→ **What you are asked to do**: Format every one of the records below as a JSON list of strings, one string per line, leaving out blank lines.

→ **Data provided**:
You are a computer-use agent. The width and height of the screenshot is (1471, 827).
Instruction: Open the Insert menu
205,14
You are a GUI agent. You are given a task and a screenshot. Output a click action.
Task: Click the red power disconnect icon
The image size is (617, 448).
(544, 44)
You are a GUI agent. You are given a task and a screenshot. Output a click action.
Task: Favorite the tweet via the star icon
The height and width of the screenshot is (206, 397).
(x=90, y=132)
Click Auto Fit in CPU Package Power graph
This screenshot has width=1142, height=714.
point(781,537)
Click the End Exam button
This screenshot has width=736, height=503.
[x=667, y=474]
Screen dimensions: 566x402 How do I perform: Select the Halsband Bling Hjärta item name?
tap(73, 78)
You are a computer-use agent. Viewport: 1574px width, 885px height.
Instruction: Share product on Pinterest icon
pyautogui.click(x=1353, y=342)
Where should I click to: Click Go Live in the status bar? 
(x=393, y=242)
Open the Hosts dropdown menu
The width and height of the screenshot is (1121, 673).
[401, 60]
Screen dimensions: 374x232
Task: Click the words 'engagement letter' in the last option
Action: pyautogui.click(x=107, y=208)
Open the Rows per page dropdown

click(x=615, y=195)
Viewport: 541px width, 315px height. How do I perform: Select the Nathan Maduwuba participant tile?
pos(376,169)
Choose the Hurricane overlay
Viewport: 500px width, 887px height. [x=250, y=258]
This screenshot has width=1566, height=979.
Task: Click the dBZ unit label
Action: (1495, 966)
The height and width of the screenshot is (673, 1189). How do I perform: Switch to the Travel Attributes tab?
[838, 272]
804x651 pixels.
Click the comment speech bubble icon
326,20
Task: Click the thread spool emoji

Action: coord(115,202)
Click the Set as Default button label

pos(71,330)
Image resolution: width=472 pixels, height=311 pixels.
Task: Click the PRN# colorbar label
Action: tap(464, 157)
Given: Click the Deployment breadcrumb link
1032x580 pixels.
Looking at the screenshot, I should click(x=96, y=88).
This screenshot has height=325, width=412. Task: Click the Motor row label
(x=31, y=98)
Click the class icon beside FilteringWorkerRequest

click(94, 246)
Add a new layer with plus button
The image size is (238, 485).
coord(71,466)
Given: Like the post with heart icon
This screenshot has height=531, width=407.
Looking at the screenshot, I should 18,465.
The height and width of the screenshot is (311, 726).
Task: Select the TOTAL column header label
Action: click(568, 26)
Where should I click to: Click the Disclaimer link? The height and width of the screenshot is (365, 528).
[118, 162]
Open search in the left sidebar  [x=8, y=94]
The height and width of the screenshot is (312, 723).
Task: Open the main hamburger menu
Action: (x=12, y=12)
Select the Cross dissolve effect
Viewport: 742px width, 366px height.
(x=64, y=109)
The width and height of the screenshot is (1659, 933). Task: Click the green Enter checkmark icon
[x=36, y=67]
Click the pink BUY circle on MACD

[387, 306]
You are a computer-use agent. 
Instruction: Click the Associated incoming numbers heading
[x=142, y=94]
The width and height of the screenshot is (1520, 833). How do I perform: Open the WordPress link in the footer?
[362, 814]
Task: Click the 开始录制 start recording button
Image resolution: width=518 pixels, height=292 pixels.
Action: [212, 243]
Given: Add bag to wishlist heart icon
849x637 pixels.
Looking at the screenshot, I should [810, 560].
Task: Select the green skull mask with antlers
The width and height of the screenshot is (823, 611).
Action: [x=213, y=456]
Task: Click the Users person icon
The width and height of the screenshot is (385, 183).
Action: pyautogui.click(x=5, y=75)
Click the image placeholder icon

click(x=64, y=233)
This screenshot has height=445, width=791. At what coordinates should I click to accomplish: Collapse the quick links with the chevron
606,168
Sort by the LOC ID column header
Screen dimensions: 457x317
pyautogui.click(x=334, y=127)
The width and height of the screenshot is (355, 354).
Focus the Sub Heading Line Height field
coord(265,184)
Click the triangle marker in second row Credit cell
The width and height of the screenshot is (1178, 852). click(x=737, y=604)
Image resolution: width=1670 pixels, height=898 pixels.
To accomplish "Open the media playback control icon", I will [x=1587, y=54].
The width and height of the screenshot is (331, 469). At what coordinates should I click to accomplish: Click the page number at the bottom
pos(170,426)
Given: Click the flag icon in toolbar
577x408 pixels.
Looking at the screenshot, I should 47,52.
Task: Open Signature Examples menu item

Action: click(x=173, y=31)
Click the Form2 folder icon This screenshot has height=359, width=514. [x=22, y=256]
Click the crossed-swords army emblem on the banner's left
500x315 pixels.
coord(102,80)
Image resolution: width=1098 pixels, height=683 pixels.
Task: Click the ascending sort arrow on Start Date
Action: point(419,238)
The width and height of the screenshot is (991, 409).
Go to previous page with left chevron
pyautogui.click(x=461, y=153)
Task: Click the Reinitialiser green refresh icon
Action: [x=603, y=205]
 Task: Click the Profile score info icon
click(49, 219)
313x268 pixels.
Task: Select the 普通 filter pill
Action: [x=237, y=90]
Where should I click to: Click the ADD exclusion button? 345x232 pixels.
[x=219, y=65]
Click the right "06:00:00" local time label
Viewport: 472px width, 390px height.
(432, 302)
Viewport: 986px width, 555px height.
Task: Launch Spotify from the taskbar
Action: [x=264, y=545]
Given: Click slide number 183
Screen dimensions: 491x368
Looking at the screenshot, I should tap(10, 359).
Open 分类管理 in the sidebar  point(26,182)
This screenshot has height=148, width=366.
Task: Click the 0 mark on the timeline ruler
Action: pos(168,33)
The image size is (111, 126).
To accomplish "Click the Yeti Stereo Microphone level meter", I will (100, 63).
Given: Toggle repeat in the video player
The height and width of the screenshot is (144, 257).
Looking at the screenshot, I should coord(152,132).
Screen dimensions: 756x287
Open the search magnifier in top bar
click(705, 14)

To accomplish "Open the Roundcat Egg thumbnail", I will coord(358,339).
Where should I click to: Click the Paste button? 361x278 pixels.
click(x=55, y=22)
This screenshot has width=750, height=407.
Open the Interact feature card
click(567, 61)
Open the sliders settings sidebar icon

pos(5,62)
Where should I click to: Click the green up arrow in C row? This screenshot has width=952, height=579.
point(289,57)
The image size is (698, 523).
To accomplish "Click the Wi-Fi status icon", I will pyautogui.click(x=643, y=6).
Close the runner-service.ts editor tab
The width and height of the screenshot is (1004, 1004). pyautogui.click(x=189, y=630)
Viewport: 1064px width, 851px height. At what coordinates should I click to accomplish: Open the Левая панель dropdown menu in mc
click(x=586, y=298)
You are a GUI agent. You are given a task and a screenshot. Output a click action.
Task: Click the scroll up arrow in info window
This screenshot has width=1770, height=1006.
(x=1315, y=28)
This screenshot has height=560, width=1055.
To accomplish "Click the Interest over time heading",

→ **Written solution**:
[
  "You are a computer-use agent. The width and height of the screenshot is (1471, 827).",
  "Instruction: Open the Insert menu",
  "205,14",
  "You are a GUI agent. You are given a task and a screenshot. Output a click action.",
  "Task: Click the red power disconnect icon",
  "The image size is (617, 448).",
  "(544, 44)",
  "You are a GUI agent. You are given a task and a screenshot. Output a click action.",
  "Task: Favorite the tweet via the star icon",
  "The height and width of the screenshot is (206, 397).",
  "(x=90, y=132)",
  "Click Auto Fit in CPU Package Power graph",
  "This screenshot has width=1142, height=714.",
  "point(781,537)",
  "Click the End Exam button",
  "This screenshot has width=736, height=503.",
  "[x=667, y=474]",
  "Screen dimensions: 566x402 How do I perform: Select the Halsband Bling Hjärta item name?",
  "tap(73, 78)",
  "You are a computer-use agent. Viewport: 1574px width, 885px height.",
  "Instruction: Share product on Pinterest icon",
  "pyautogui.click(x=1353, y=342)",
  "Where should I click to: Click Go Live in the status bar? ",
  "(x=393, y=242)",
  "Open the Hosts dropdown menu",
  "The width and height of the screenshot is (1121, 673).",
  "[401, 60]",
  "Screen dimensions: 374x232",
  "Task: Click the words 'engagement letter' in the last option",
  "Action: pyautogui.click(x=107, y=208)",
  "Open the Rows per page dropdown",
  "click(x=615, y=195)",
  "Viewport: 541px width, 315px height. How do I perform: Select the Nathan Maduwuba participant tile?",
  "pos(376,169)",
  "Choose the Hurricane overlay",
  "Viewport: 500px width, 887px height. [x=250, y=258]",
  "This screenshot has width=1566, height=979.",
  "Task: Click the dBZ unit label",
  "Action: (1495, 966)",
  "The height and width of the screenshot is (673, 1189). How do I perform: Switch to the Travel Attributes tab?",
  "[838, 272]",
  "804x651 pixels.",
  "Click the comment speech bubble icon",
  "326,20",
  "Task: Click the thread spool emoji",
  "Action: coord(115,202)",
  "Click the Set as Default button label",
  "pos(71,330)",
  "Image resolution: width=472 pixels, height=311 pixels.",
  "Task: Click the PRN# colorbar label",
  "Action: tap(464, 157)",
  "Given: Click the Deployment breadcrumb link",
  "1032x580 pixels.",
  "Looking at the screenshot, I should click(x=96, y=88).",
  "This screenshot has height=325, width=412. Task: Click the Motor row label",
  "(x=31, y=98)",
  "Click the class icon beside FilteringWorkerRequest",
  "click(94, 246)",
  "Add a new layer with plus button",
  "The image size is (238, 485).",
  "coord(71,466)",
  "Given: Like the post with heart icon",
  "This screenshot has height=531, width=407.",
  "Looking at the screenshot, I should 18,465.",
  "The height and width of the screenshot is (311, 726).",
  "Task: Select the TOTAL column header label",
  "Action: click(568, 26)",
  "Where should I click to: Click the Disclaimer link? The height and width of the screenshot is (365, 528).",
  "[118, 162]",
  "Open search in the left sidebar  [x=8, y=94]",
  "The height and width of the screenshot is (312, 723).",
  "Task: Open the main hamburger menu",
  "Action: (x=12, y=12)",
  "Select the Cross dissolve effect",
  "Viewport: 742px width, 366px height.",
  "(x=64, y=109)",
  "The width and height of the screenshot is (1659, 933). Task: Click the green Enter checkmark icon",
  "[x=36, y=67]",
  "Click the pink BUY circle on MACD",
  "[387, 306]",
  "You are a computer-use agent. ",
  "Instruction: Click the Associated incoming numbers heading",
  "[x=142, y=94]",
  "The width and height of the screenshot is (1520, 833). How do I perform: Open the WordPress link in the footer?",
  "[362, 814]",
  "Task: Click the 开始录制 start recording button",
  "Image resolution: width=518 pixels, height=292 pixels.",
  "Action: [212, 243]",
  "Given: Add bag to wishlist heart icon",
  "849x637 pixels.",
  "Looking at the screenshot, I should [810, 560].",
  "Task: Select the green skull mask with antlers",
  "The width and height of the screenshot is (823, 611).",
  "Action: [x=213, y=456]",
  "Task: Click the Users person icon",
  "The width and height of the screenshot is (385, 183).",
  "Action: pyautogui.click(x=5, y=75)",
  "Click the image placeholder icon",
  "click(x=64, y=233)",
  "This screenshot has height=445, width=791. At what coordinates should I click to accomplish: Collapse the quick links with the chevron",
  "606,168",
  "Sort by the LOC ID column header",
  "Screen dimensions: 457x317",
  "pyautogui.click(x=334, y=127)",
  "The width and height of the screenshot is (355, 354).",
  "Focus the Sub Heading Line Height field",
  "coord(265,184)",
  "Click the triangle marker in second row Credit cell",
  "The width and height of the screenshot is (1178, 852). click(x=737, y=604)",
  "Image resolution: width=1670 pixels, height=898 pixels.",
  "To accomplish \"Open the media playback control icon\", I will [x=1587, y=54].",
  "The width and height of the screenshot is (331, 469). At what coordinates should I click to accomplish: Click the page number at the bottom",
  "pos(170,426)",
  "Given: Click the flag icon in toolbar",
  "577x408 pixels.",
  "Looking at the screenshot, I should 47,52.",
  "Task: Open Signature Examples menu item",
  "Action: click(x=173, y=31)",
  "Click the Form2 folder icon This screenshot has height=359, width=514. [x=22, y=256]",
  "Click the crossed-swords army emblem on the banner's left",
  "500x315 pixels.",
  "coord(102,80)",
  "Image resolution: width=1098 pixels, height=683 pixels.",
  "Task: Click the ascending sort arrow on Start Date",
  "Action: point(419,238)",
  "The width and height of the screenshot is (991, 409).",
  "Go to previous page with left chevron",
  "pyautogui.click(x=461, y=153)",
  "Task: Click the Reinitialiser green refresh icon",
  "Action: [x=603, y=205]",
  " Task: Click the Profile score info icon",
  "click(49, 219)",
  "313x268 pixels.",
  "Task: Select the 普通 filter pill",
  "Action: [x=237, y=90]",
  "Where should I click to: Click the ADD exclusion button? 345x232 pixels.",
  "[x=219, y=65]",
  "Click the right \"06:00:00\" local time label",
  "Viewport: 472px width, 390px height.",
  "(432, 302)",
  "Viewport: 986px width, 555px height.",
  "Task: Launch Spotify from the taskbar",
  "Action: [x=264, y=545]",
  "Given: Click slide number 183",
  "Screen dimensions: 491x368",
  "Looking at the screenshot, I should tap(10, 359).",
  "Open 分类管理 in the sidebar  point(26,182)",
  "This screenshot has height=148, width=366.",
  "Task: Click the 0 mark on the timeline ruler",
  "Action: pos(168,33)",
  "The image size is (111, 126).",
  "To accomplish \"Click the Yeti Stereo Microphone level meter\", I will (100, 63).",
  "Given: Toggle repeat in the video player",
  "The height and width of the screenshot is (144, 257).",
  "Looking at the screenshot, I should coord(152,132).",
  "Screen dimensions: 756x287",
  "Open the search magnifier in top bar",
  "click(705, 14)",
  "To accomplish \"Open the Roundcat Egg thumbnail\", I will coord(358,339).",
  "Where should I click to: Click the Paste button? 361x278 pixels.",
  "click(x=55, y=22)",
  "This screenshot has width=750, height=407.",
  "Open the Interact feature card",
  "click(567, 61)",
  "Open the sliders settings sidebar icon",
  "pos(5,62)",
  "Where should I click to: Click the green up arrow in C row? This screenshot has width=952, height=579.",
  "point(289,57)",
  "The image size is (698, 523).",
  "To accomplish \"Click the Wi-Fi status icon\", I will pyautogui.click(x=643, y=6).",
  "Close the runner-service.ts editor tab",
  "The width and height of the screenshot is (1004, 1004). pyautogui.click(x=189, y=630)",
  "Viewport: 1064px width, 851px height. At what coordinates should I click to accomplish: Open the Левая панель dropdown menu in mc",
  "click(x=586, y=298)",
  "You are a GUI agent. You are given a task and a screenshot. Output a click action.",
  "Task: Click the scroll up arrow in info window",
  "This screenshot has width=1770, height=1006.",
  "(x=1315, y=28)",
  "This screenshot has height=560, width=1055.",
  "To accomplish \"Click the Interest over time heading\","
]